Experience Awesome, Not Tourism

Party's over ... Thanongsi Sorangkoun is dismayed by tourist behaviour in Vang Vieng.

Thanongsi Sorangkoun is dismayed by tourist behavior in Vang Vieng.  

 

(If you’re interested in tourism and how it affects a developing country — or if you’ve ever been a tourist anywhere, you must read this article from The Sydney Morning Herald.  A look into the reality of why some people come to Southeast Asia. – Bridget, T.,  Global Service Corps Cambodia)

(July 30, 2011)  Party’s over, down the tube … What started out as a way to relax after a hard day’s work has turned into a tourist trap in Laos, writes Larissa Ham.

The man who claims he accidentally started the tourist craze of tubing in the Laos riverside town of Vang Vieng says its popularity is now hurting the town and its culture.

Thousands of tourists visit Vang Vieng each year – about four hours’ bus ride north of the capital city, Vientiane – to float on a rubber tube down the Nam Song River and to party at rickety riverside bars.

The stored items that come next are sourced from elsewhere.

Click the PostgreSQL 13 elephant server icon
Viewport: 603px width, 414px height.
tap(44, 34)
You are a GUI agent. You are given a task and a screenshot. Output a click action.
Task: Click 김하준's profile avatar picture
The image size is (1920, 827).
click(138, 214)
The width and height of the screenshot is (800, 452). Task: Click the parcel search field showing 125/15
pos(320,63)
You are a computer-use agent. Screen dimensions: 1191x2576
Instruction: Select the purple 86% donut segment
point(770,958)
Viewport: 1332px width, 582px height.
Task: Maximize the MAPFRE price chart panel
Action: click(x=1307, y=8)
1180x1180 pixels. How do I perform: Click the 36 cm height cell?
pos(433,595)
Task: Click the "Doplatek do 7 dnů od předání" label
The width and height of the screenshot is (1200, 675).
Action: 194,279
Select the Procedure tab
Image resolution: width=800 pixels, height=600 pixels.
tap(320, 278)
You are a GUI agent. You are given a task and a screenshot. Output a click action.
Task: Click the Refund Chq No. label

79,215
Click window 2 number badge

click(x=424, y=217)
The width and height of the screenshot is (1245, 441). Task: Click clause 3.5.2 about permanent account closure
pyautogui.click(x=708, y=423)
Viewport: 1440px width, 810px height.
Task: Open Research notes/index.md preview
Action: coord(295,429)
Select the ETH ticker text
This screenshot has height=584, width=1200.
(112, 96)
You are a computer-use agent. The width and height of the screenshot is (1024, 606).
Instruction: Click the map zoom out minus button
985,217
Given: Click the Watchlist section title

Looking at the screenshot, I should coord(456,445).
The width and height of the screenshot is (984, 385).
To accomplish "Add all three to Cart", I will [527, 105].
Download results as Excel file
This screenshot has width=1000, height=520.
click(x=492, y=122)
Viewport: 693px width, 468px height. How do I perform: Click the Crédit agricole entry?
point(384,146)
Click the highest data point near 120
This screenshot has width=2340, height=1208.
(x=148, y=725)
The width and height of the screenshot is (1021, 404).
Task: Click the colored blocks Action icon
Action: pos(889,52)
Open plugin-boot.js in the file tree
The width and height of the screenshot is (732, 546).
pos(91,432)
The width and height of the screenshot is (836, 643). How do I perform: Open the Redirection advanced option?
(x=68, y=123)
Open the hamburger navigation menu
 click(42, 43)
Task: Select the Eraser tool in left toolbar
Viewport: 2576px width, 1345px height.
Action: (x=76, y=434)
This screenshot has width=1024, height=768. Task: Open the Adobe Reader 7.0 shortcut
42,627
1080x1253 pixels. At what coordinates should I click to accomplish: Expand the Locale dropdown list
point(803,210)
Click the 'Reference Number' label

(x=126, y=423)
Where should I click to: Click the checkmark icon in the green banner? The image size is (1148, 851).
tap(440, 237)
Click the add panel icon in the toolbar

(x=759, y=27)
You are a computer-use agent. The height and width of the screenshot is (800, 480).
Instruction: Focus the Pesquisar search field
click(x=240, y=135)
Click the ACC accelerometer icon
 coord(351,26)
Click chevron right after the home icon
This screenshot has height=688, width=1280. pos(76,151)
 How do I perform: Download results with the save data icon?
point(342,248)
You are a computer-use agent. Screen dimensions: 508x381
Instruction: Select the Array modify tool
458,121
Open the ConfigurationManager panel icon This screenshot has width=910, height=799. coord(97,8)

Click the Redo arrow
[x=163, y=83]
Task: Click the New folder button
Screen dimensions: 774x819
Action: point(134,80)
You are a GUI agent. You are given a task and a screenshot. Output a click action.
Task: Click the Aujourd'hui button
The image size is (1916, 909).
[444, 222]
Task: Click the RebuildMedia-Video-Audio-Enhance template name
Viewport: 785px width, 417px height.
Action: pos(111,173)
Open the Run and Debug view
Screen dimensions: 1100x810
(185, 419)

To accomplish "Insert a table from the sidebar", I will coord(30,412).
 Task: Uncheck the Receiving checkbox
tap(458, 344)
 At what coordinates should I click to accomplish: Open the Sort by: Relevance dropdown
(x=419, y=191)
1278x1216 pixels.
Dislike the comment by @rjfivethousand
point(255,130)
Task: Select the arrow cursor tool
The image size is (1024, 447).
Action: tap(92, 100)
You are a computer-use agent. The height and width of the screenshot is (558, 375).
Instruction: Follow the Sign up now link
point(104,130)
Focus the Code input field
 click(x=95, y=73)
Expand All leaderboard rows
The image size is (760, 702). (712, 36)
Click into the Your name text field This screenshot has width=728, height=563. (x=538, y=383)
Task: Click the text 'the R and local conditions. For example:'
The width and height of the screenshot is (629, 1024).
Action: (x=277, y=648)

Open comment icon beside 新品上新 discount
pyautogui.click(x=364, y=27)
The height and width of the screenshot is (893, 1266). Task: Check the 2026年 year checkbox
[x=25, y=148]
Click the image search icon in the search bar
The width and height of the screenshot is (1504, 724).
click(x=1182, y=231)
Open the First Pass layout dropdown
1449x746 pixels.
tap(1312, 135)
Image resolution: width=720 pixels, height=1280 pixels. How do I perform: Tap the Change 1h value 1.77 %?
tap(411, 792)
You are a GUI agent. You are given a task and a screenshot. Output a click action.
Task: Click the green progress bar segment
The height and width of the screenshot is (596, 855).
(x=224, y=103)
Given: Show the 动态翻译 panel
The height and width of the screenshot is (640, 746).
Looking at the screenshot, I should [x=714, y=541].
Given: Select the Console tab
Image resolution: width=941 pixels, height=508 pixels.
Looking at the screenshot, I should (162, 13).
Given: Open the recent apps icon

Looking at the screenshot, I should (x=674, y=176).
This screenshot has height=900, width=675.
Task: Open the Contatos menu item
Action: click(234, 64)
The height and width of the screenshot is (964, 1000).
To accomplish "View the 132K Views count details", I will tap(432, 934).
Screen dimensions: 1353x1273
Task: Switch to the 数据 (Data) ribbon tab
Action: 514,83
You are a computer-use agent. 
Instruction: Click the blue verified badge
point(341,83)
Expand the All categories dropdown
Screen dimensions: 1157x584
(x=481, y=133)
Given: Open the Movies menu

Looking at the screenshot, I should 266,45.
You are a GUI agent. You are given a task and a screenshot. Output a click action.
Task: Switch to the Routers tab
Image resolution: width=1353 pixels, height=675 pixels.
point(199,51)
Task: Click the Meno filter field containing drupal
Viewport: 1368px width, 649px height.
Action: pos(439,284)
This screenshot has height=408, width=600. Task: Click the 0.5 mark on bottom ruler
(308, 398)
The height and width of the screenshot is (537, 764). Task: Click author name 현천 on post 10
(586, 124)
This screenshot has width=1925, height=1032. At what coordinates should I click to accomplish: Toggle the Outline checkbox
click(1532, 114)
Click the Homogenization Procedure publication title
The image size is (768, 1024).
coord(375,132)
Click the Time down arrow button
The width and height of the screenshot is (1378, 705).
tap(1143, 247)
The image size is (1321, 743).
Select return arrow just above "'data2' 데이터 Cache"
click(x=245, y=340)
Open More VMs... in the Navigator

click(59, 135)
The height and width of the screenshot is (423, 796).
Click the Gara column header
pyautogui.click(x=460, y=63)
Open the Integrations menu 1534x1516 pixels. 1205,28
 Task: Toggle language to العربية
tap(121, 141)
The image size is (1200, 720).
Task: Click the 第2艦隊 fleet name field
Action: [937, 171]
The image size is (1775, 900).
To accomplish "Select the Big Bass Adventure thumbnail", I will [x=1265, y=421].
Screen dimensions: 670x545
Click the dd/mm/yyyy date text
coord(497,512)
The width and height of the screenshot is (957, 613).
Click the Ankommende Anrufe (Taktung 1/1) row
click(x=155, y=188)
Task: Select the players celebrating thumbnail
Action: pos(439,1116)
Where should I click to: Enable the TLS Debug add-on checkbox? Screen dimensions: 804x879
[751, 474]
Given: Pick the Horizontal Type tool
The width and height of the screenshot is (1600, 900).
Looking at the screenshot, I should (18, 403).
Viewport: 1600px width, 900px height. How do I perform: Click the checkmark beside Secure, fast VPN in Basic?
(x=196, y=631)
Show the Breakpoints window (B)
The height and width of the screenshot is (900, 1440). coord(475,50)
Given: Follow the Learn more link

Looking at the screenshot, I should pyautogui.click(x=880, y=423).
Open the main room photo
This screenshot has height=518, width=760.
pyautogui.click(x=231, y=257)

Tourists crowd a riverside bar.

Tourists crowd a riverside bar by one of the towers used for leaping into the river.

An organic farm owner in Vang Vieng, Thanongsi Sorangkoun says the craze inadvertently began in 1999 when he bought a few rubber tubes for his farm volunteers to relax on along the river.

“After a month, every guesthouse and tour company bring tube and starting from here.  And kayak,” he says.

He says the bars that have been built on the banks of the popular tubing route – which begins just in front of his farm – are “very bad”.

“They don’t respect any law, regulations. There’s no inspections, no control,” he says. “Two years ago it was paradise.”

The riverside bars play loud music for much of the day, disturbing the tranquillity of the farm and the surrounding area.

Sorangkoun says tourists leave rubbish and some are scantily-clad and kiss and cuddle in public – something not generally done in Laos.

Vang Vieng has its own tubing association but Sorangkoun says he hasn’t been allowed to join because his farm is outside the town centre. He says this prevents him from accessing any of the profits to help clean up the mess left by tourists.

Sengkeo Frichitthavong, who owns a farm about seven kilometres out of Vang Vieng, is also shocked by the effects of tubing and tourism.

“It’s just destroying the town and we are losing our culture … the noise, the people naked, alcohol, people vomiting all over the place, sex,” he says.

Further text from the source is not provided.